(Stored data)
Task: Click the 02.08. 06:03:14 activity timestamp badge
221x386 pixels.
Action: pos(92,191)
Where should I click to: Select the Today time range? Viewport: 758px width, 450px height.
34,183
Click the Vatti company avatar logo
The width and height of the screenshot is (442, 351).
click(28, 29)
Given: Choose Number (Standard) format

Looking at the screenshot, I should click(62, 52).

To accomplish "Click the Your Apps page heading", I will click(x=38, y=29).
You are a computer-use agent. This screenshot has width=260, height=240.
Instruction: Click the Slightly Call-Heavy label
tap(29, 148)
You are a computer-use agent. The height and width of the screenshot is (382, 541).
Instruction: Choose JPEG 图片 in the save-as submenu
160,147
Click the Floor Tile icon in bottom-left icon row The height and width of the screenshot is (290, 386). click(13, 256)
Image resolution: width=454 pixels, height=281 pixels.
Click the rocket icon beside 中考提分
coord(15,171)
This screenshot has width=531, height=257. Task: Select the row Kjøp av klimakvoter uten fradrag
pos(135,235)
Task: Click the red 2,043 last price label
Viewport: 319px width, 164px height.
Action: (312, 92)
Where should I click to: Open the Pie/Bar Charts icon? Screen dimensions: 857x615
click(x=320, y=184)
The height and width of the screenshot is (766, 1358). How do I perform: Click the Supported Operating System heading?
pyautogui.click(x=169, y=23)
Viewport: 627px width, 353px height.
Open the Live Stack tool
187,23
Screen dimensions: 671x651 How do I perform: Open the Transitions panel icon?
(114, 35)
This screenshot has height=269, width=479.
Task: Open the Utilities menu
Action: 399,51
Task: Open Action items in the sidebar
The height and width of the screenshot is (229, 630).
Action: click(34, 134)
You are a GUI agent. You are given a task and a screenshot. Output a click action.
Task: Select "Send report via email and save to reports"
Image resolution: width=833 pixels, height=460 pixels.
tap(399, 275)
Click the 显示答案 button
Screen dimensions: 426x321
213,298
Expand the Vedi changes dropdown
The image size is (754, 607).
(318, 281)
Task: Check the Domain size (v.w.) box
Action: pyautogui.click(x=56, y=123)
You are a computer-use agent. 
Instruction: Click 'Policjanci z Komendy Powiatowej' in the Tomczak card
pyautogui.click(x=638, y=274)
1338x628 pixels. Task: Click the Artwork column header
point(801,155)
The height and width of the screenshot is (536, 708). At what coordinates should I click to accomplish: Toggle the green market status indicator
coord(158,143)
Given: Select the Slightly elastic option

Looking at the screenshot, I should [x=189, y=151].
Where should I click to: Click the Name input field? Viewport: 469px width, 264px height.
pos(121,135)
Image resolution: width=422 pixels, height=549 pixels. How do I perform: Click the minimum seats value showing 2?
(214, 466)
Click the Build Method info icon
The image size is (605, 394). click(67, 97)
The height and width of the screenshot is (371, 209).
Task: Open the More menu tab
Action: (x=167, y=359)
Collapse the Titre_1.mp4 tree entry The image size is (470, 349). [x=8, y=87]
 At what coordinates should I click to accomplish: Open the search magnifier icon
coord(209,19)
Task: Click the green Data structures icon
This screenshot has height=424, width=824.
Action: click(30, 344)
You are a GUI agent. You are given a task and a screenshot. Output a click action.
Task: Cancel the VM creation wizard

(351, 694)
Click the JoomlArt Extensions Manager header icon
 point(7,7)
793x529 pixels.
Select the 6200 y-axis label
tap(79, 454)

The task: Output each line of the records above exactly, beginning at the first, and stop once the line containing "You are a computer-use agent. The" has been output.

Answer for this exercise:
Task: Click the 02.08. 06:03:14 activity timestamp badge
221x386 pixels.
Action: pos(92,191)
Where should I click to: Select the Today time range? Viewport: 758px width, 450px height.
34,183
Click the Vatti company avatar logo
The width and height of the screenshot is (442, 351).
click(28, 29)
Given: Choose Number (Standard) format

Looking at the screenshot, I should click(62, 52).

To accomplish "Click the Your Apps page heading", I will click(x=38, y=29).
You are a computer-use agent. This screenshot has width=260, height=240.
Instruction: Click the Slightly Call-Heavy label
tap(29, 148)
You are a computer-use agent. The height and width of the screenshot is (382, 541).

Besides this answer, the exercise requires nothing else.